• **Set problem**: Edit the rows from the start through the line containing "(x=357, y=69)", inclusive, so that "help chat" becomes "support chat" and nothing else changes. Leave the pictures out of your answer.

• **Lines of data**:
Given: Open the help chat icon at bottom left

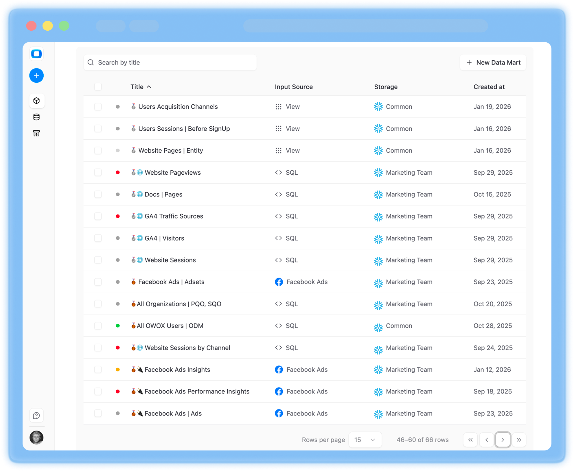Looking at the screenshot, I should pos(36,415).
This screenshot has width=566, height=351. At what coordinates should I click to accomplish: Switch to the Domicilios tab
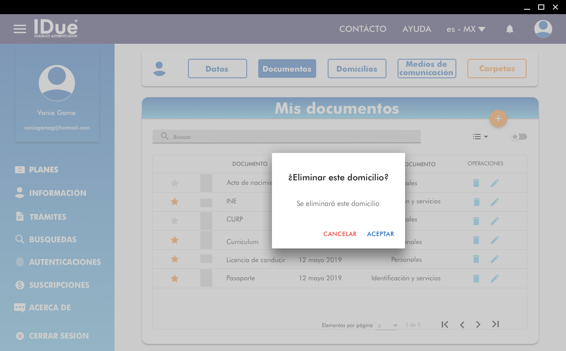(x=357, y=69)
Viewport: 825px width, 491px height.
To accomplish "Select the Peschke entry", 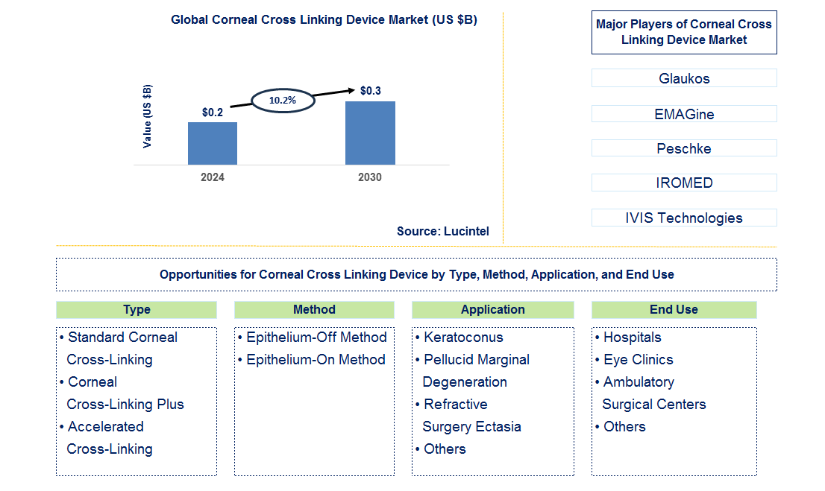I will 683,148.
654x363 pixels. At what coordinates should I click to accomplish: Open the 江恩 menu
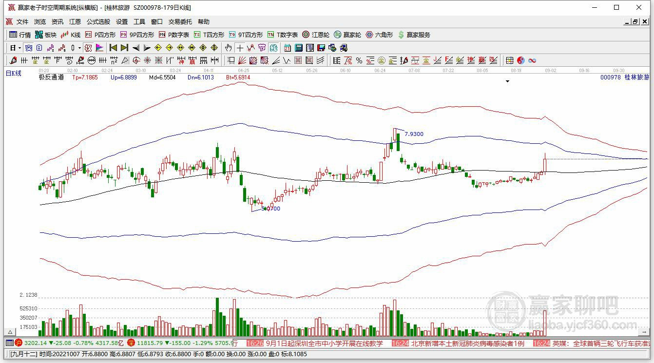click(x=75, y=22)
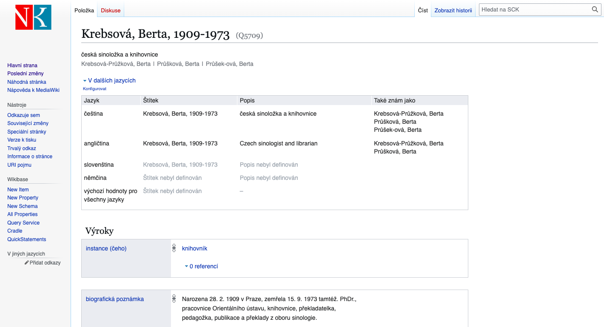604x327 pixels.
Task: Expand the 0 referencí list
Action: pos(201,266)
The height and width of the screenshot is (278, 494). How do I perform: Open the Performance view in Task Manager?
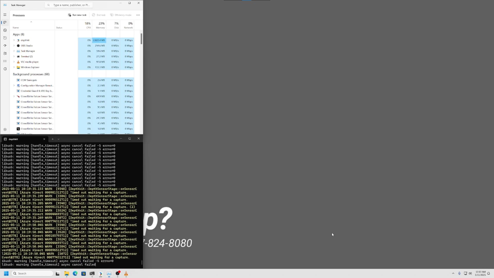click(x=5, y=30)
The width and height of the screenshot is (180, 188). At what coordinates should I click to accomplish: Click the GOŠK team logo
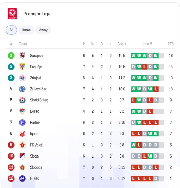tap(22, 178)
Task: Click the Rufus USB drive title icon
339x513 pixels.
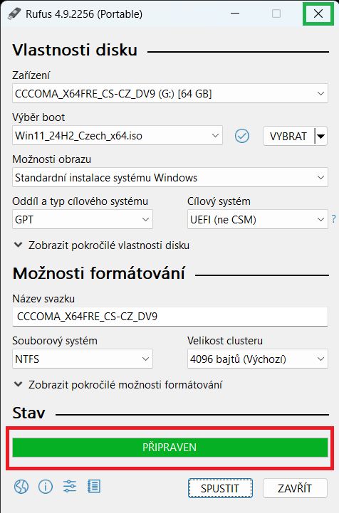Action: pos(14,14)

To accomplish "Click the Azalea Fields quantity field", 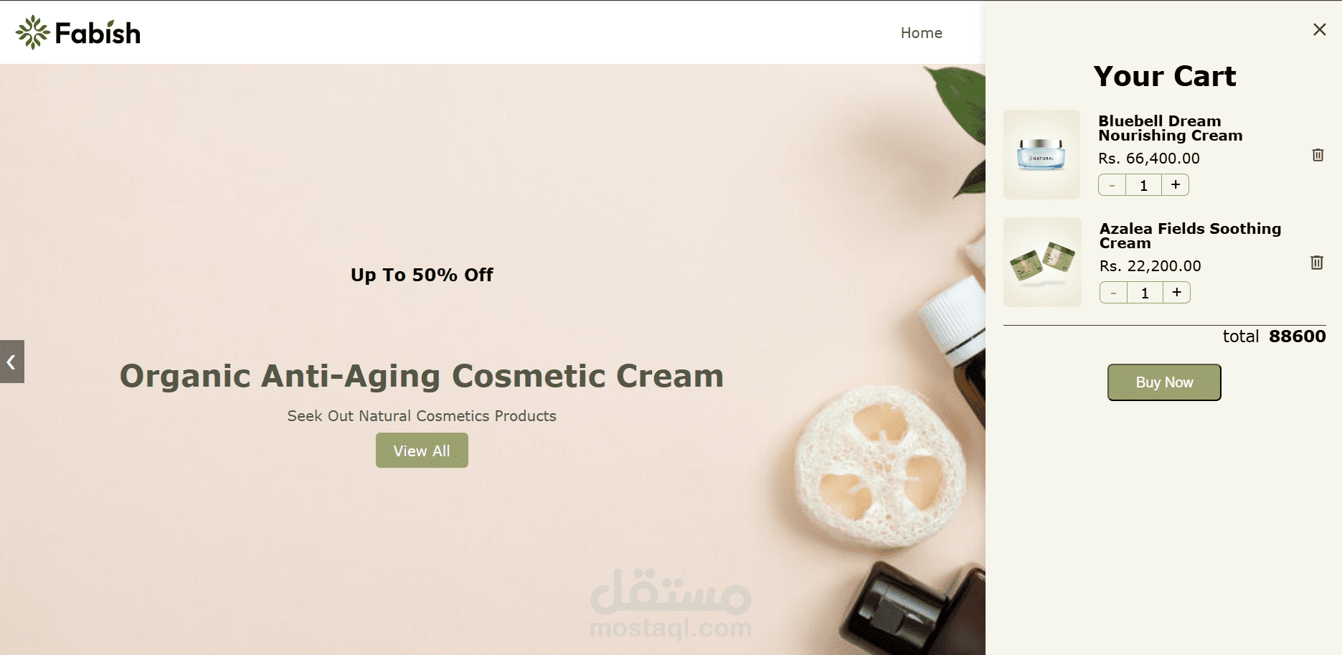I will [1145, 293].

• **Written reply**:
Given: Open the support chat icon at bottom left

Looking at the screenshot, I should pos(36,415).
This screenshot has width=566, height=351. At what coordinates should I click to accomplish: Switch to the Domicilios tab
(x=357, y=69)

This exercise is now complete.